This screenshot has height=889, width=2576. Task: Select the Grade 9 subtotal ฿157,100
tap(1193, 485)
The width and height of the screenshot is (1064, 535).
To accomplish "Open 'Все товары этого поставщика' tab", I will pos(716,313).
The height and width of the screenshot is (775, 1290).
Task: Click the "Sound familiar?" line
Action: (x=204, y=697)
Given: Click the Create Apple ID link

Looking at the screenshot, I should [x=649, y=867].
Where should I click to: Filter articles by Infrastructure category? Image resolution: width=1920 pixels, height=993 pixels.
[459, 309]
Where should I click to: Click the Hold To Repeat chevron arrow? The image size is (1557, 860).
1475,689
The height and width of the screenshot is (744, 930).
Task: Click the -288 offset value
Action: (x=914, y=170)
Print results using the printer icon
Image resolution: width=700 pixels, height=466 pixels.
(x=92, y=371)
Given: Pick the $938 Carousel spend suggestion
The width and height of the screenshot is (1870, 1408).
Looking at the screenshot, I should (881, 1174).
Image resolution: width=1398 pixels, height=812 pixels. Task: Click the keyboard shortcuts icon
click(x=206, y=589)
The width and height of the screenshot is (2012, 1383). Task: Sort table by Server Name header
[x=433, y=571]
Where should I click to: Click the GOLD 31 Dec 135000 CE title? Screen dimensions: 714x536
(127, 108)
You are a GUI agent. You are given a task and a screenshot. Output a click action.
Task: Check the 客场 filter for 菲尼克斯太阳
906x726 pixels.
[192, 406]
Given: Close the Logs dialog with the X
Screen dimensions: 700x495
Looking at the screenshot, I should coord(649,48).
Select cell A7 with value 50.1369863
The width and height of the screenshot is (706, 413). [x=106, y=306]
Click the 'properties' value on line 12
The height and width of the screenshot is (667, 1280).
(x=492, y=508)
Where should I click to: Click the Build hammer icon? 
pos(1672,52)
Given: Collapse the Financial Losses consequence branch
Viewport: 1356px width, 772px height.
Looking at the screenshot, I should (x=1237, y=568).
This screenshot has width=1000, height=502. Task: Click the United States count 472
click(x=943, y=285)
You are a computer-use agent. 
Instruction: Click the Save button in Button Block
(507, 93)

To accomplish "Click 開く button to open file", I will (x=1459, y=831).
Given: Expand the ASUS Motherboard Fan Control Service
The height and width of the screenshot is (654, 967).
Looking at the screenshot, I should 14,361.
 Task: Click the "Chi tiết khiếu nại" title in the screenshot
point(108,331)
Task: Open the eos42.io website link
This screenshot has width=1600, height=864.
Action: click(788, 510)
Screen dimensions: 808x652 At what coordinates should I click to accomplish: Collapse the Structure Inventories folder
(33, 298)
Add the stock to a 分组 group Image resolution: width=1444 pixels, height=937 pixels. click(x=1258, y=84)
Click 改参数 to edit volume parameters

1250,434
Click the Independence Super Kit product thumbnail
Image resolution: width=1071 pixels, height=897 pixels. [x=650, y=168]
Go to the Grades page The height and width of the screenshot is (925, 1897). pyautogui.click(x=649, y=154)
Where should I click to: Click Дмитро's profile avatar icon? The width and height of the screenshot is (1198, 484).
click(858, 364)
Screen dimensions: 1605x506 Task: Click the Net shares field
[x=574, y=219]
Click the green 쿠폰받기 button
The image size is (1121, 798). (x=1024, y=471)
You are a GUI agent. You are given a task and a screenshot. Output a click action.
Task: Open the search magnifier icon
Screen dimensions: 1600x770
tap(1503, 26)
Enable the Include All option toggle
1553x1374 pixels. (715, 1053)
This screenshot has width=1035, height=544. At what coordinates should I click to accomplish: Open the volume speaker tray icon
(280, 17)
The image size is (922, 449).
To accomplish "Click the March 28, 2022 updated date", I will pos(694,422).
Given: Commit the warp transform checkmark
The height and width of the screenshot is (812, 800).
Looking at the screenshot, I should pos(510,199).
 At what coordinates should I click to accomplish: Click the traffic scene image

----------

*The task*
Write out the rows again unchanged, starting with the line containing "Task: Open the eos42.io website link" and going on through the last of the rows.

*Solution*
Task: Open the eos42.io website link
This screenshot has width=1600, height=864.
Action: click(788, 510)
Screen dimensions: 808x652 At what coordinates should I click to accomplish: Collapse the Structure Inventories folder
(33, 298)
Add the stock to a 分组 group Image resolution: width=1444 pixels, height=937 pixels. click(x=1258, y=84)
Click 改参数 to edit volume parameters

1250,434
Click the Independence Super Kit product thumbnail
Image resolution: width=1071 pixels, height=897 pixels. [x=650, y=168]
Go to the Grades page The height and width of the screenshot is (925, 1897). pyautogui.click(x=649, y=154)
Where should I click to: Click Дмитро's profile avatar icon? The width and height of the screenshot is (1198, 484).
click(858, 364)
Screen dimensions: 1605x506 Task: Click the Net shares field
[x=574, y=219]
Click the green 쿠폰받기 button
The image size is (1121, 798). (x=1024, y=471)
You are a GUI agent. You are given a task and a screenshot. Output a click action.
Task: Open the search magnifier icon
Screen dimensions: 1600x770
tap(1503, 26)
Enable the Include All option toggle
1553x1374 pixels. (715, 1053)
This screenshot has width=1035, height=544. At what coordinates should I click to accomplish: Open the volume speaker tray icon
(280, 17)
The image size is (922, 449).
To accomplish "Click the March 28, 2022 updated date", I will pos(694,422).
Given: Commit the warp transform checkmark
The height and width of the screenshot is (812, 800).
Looking at the screenshot, I should pos(510,199).
 At what coordinates should I click to accomplish: Click the traffic scene image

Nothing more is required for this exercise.